A central role in this partnership is played by those stewarding the design process. This responsibility may sit within People, Transformation, Strategy, or a dedicated Change Team, depending on the organization. Their role is to bring structure and discipline to the work, translating strategic direction into coherent design choices, applying proven frameworks, and surfacing system-wide implications that might otherwise be overlooked.
External organization design specialists often complement this role. They add capacity at moments of complexity and bring practical experience in running design processes end to end. Working alongside internal leaders, external partners help teams move beyond familiar patterns, surface the right questions, and work through complex trade-offs with greater clarity.
Senior leaders play a distinct and essential role. At the enterprise or business unit level, a steering group provides direction and sponsorship. This group sets intent, makes explicit trade-offs, and commits resources. Their role is not to design in detail, but to ensure the work remains anchored to the outcomes the organization is trying to achieve.
Alongside this, an implementation leadership group operates closer to the change. These leaders translate the design into everyday practice. They role model the intended ways of working, resolve tensions as they arise, and reinforce the design through daily decisions and behaviors. This group is critical in turning a well-crafted design into lived experience.

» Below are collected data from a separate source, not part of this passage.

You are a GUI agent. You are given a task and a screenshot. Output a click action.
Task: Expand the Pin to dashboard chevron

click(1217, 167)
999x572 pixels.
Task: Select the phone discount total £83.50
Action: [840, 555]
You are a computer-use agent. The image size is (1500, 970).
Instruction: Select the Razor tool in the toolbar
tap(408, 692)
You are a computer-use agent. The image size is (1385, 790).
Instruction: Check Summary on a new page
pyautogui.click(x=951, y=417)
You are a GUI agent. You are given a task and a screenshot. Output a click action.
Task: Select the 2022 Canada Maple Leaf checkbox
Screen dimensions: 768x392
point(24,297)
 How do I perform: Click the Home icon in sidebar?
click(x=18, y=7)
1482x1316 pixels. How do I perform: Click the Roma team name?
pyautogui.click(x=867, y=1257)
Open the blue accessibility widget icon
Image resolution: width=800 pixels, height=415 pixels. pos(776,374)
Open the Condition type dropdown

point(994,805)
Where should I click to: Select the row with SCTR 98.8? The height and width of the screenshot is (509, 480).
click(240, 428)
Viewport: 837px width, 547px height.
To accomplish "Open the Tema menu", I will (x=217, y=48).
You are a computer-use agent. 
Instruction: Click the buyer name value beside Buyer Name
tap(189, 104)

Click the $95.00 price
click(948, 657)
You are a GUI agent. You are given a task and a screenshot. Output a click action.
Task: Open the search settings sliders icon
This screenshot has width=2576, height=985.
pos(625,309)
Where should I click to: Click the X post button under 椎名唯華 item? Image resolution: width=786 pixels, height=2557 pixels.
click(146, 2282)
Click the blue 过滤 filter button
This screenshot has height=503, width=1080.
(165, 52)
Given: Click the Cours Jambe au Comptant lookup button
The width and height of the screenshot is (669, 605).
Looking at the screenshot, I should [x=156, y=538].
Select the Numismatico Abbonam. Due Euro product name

Organization design succeeds when these roles operate as a connected system. Design stewardship without leadership engagement risks producing elegant solutions that fail to land. Leadership action without design discipline risks addressing local issues while creating broader misalignment. Partnership across roles creates the conditions for both sound design and effective execution.
Ultimately, organization design works best when it is treated as a shared responsibility. When direction, design, and delivery are aligned, it becomes a powerful lever for performance, adaptability, and culture, enabling the organization not only to execute its strategy, but to evolve with it.